Lines of data:
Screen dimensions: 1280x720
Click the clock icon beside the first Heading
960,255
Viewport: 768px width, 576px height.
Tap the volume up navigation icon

■ Instructions for the task
Rewrite the entries above, replacing "icon" with "symbol" wherever it occurs and leaving everything else as it is.

■ Response
Screen dimensions: 1280x720
Click the clock symbol beside the first Heading
960,255
Viewport: 768px width, 576px height.
Tap the volume up navigation symbol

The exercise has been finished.